Last weekend, blockchain firm VeChain announced it built a blockchain medical data management platform in collaboration with Cyprus-based I-Dante. Called E-NewHealthLife, the platform will be used by the Mediterranean Hospital of Cyprus, enabling patients to share health data securely.
E-NewHealthLife will be introduced in the emergency clinic of the Cyprus hospital. Patients will be given encrypted NFC cards, which would act as a Digital Healthcare Passport, allowing them to identify themselves at the registration desk, use the app to check where they are in the queue, and safely manage their medical records.
Dimitris Neocleous, VeChain’s ecosystem manager for Europe, shared some details with Ledger Insights.
As with most solutions, blockchain is one part of a larger project, so the electronic health data is not stored on chain. In this case, the blockchain aspect of the solution has two roles. One is to log authorization to access medical record data.
The other is part of the digital transformation of the hospital to enable it to collect analytics. For example, when someone visits the emergency room of the hospital, they have to register where the NFC card is issued. Then there is the triage process, they are assigned to a doctor, usually there’s a wait and then they get examined.
Each step in the process is an event that is timestamped on the blockchain. That way, it’s possible to review the efficiency of getting patients treated in the emergency room. The aim is to expand the solution to other departments as well.

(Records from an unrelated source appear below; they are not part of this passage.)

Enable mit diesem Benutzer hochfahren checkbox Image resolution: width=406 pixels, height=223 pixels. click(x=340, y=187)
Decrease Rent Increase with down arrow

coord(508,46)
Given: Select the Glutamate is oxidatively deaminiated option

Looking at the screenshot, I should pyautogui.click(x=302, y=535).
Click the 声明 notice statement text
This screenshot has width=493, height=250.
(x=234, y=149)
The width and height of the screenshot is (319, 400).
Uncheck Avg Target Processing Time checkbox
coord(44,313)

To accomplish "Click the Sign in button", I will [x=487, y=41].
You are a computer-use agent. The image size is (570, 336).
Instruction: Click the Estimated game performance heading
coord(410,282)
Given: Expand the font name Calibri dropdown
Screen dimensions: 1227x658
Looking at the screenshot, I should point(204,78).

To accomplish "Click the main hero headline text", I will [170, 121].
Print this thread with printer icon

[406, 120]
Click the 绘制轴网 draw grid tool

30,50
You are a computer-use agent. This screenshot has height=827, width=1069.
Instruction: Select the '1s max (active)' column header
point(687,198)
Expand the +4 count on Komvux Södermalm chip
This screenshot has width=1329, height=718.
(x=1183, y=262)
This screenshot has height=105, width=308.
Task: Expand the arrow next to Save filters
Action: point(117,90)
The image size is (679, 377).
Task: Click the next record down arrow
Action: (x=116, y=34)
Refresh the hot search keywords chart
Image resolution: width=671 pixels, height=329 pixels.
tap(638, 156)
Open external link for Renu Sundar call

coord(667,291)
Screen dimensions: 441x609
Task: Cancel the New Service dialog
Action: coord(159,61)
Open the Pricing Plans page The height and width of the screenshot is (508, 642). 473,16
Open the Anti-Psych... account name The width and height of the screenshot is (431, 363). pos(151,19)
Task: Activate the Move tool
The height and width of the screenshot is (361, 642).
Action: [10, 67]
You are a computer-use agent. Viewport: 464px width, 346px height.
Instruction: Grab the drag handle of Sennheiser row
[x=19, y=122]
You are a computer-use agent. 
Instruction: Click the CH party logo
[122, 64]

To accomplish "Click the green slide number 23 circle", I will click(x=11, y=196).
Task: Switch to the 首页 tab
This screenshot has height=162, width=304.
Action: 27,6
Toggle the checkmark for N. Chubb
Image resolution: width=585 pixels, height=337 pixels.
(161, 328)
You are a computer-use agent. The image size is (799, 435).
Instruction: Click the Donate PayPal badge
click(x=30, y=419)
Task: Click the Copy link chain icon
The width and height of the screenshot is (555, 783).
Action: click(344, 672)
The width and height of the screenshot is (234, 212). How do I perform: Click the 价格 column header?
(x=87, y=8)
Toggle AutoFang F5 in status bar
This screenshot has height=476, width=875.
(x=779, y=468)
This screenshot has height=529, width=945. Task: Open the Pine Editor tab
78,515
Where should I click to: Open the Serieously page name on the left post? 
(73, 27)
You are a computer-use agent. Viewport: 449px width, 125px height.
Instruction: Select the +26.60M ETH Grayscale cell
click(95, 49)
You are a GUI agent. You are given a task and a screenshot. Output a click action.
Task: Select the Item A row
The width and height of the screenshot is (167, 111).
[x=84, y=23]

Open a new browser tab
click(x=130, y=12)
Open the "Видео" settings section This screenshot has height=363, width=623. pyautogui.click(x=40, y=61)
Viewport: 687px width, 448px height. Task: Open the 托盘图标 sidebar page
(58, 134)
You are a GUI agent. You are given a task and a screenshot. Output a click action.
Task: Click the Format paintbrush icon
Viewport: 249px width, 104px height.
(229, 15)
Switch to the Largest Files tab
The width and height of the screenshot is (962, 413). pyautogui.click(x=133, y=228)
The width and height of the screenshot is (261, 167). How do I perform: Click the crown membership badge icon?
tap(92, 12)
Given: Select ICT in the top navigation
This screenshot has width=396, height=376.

In conjunction with the app, the GDPR compliant solution enables patients to have complete control over who views their health records.
If a doctor wants to access data relating to a patient, they need to ask for authorization from the patient. The web app will inform the patient if someone who has not been approved accesses the data.
The solution uses VeChain ToolChain, the blockchain-as-a-service (BAAS) solution from the technology firm. VeChain is a public blockchain and hence has transaction fees. It’s not practical for enterprises to pay transaction fees whenever a patient arrives. So VeChain has a fee delegation process where they can assign someone else to pay for the transactions on their behalf. That way, the hospital might estimate a thousand visits and have the account topped up accordingly.
Among other health record projects, UAE’s Ministry of Health and Prevention uses blockchain to store healthcare and pharmaceutical data. Taiwan’s Hospital of Taipei Medical University is exploring smart health passports to share medical data. And IBM is working with Canada’s University Health Network on a blockchain health records platform.